As a highly prized and relatively rare physical asset, the precious metal is traditionally regarded as a ‘safe haven’ during times of turmoil, and a hedge against high inflation.
There is plenty of both around at the moment. Although inflation has eased in many countries, including the US and the UK, Russia’s invasion of Ukraine and Israel’s war against Hamas in Gaza have created precisely the kind of chaos that makes gold particularly attractive to investors.
Meanwhile, financial markets have been banking on the US Federal Reserve cutting interest rates towards the middle of the year to boost the economy, despite strong jobs data over the weekend.
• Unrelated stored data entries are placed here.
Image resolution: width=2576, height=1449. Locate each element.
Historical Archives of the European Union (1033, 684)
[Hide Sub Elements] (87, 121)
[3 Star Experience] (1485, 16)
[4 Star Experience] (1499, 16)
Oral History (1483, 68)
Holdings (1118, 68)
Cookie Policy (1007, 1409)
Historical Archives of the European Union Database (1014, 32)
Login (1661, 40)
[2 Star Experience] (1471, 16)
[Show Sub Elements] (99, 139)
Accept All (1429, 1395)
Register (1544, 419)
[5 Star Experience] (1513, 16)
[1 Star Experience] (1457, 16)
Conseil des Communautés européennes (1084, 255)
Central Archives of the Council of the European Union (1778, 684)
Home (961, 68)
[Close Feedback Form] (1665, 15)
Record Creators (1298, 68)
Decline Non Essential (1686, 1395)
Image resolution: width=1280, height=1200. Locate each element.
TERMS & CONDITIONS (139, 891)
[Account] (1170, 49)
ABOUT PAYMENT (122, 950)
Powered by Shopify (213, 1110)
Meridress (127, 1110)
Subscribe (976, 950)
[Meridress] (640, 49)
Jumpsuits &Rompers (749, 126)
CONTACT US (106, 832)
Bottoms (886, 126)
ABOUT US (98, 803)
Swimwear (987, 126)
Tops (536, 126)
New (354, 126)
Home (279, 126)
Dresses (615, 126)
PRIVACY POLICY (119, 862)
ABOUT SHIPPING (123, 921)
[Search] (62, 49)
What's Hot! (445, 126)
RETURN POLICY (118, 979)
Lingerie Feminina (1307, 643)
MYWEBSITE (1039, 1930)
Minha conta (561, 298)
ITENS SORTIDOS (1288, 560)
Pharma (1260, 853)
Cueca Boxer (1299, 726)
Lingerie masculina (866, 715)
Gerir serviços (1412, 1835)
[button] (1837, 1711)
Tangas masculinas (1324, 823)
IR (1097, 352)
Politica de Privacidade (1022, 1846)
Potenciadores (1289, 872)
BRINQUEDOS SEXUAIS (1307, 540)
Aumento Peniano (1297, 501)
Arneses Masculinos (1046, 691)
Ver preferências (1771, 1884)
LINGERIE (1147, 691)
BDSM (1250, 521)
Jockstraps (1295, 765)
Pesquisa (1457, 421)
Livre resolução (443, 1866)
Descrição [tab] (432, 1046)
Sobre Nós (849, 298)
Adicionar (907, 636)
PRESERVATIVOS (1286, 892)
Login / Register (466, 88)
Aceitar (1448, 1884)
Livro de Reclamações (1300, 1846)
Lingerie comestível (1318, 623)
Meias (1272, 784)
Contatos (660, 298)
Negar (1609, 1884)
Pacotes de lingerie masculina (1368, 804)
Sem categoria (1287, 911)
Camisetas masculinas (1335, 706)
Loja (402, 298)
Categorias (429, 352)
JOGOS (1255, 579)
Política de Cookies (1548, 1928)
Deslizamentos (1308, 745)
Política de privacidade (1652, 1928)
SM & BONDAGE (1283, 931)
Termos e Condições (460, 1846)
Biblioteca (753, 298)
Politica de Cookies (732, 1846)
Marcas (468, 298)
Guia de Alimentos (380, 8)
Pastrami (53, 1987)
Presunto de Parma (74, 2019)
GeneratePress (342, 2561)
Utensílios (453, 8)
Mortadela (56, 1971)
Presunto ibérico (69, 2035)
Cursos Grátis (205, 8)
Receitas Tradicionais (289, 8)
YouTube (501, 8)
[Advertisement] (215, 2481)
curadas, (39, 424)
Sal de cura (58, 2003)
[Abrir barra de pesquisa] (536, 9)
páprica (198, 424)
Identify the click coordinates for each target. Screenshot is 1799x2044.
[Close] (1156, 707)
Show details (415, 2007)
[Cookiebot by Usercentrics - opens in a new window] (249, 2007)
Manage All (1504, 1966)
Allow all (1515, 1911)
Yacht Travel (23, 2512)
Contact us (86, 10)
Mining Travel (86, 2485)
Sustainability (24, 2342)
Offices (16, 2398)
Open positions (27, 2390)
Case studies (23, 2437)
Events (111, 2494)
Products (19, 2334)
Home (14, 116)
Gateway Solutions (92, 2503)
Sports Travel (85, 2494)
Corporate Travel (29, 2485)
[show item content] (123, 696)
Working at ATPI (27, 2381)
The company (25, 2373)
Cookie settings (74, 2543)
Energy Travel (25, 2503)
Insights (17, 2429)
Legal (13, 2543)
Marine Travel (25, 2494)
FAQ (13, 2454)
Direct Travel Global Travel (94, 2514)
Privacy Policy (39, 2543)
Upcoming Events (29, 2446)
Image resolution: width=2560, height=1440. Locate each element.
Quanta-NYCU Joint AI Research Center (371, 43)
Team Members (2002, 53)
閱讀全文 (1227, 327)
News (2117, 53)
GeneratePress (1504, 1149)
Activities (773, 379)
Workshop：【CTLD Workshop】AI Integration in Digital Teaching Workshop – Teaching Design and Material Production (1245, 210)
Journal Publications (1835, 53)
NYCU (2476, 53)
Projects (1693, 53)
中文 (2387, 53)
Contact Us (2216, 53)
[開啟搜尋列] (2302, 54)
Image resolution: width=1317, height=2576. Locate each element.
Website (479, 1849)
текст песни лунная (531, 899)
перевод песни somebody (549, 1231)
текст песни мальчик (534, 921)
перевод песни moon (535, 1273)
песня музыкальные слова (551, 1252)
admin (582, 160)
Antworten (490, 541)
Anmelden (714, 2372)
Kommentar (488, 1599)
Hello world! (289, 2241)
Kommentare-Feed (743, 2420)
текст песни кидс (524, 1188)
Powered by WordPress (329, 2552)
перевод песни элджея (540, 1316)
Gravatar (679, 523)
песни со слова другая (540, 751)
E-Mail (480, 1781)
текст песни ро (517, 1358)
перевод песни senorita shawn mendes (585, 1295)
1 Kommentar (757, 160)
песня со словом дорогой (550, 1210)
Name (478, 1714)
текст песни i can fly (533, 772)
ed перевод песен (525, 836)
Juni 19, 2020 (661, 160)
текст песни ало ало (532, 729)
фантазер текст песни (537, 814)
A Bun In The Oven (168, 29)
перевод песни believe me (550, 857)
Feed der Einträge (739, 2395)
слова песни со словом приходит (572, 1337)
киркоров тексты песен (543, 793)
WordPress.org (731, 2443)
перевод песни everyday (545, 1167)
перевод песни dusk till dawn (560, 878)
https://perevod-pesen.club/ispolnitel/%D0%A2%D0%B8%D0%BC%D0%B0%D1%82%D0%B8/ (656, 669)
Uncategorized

Gold prices tend to rise as interest rates are cut, as interest-bearing assets such as government bonds look less attractive and inflation creeps up.
Uncertainty over when rates will fall, by how much they will be cut, and the impact on inflation has also helped push up gold prices.
Bad call: The Bank of England sold 395 tonnes of gold bullion between 1999 and 2002 for around $3.5bn. Had it been sold today, it would have raked in just shy of $33bn or £26bn
On top of this, there is a looming US election in November and the prospect of Donald Trump getting a second stab at the White House.
Demand for gold has been driven by the central banks – particularly the People’s Bank of China – which have been boosting their gold reserves at a time when production has been virtually flat.
Gold demand from central banks totalled 1,037.4 metric tonnes last year, just below the record set the previous year, according to trade association, the World Gold Council.
Meanwhile, mines churned out 2,644.4 tonnes of gold last year, just 1 per cent more than the previous year.
The upshot is there is elevated demand for the precious metal and not much more of it to go around.
Markets expect strong demand from central banks to continue this year, with a Chinese official reporting at the weekend that it had purchased gold for its reserves for the 17th straight month in March.
For some, however, the metal’s enduring appeal makes little sense. US investor Warren Buffett summed up his misgivings during a speech he gave at Harvard University in 1998.
‘Gold gets dug out of the ground in Africa, or some place,’ he said.
‘Then we melt it down, dig another hole, bury it again and pay people to stand around guarding it. It has no utility. Anyone watching from Mars would be scratching their head.’
For once, the Sage of Omaha for his uncanny ability to spot market trends, appears to have missed a trick.
Russ Mould, investment director of AJ Bell, said: ‘Gold is durable, has a history of being money since time immemorial and is difficult and expensive to produce, so it can be seen as a store of value at a time when inflation is eroding the purchasing power of money in the West.’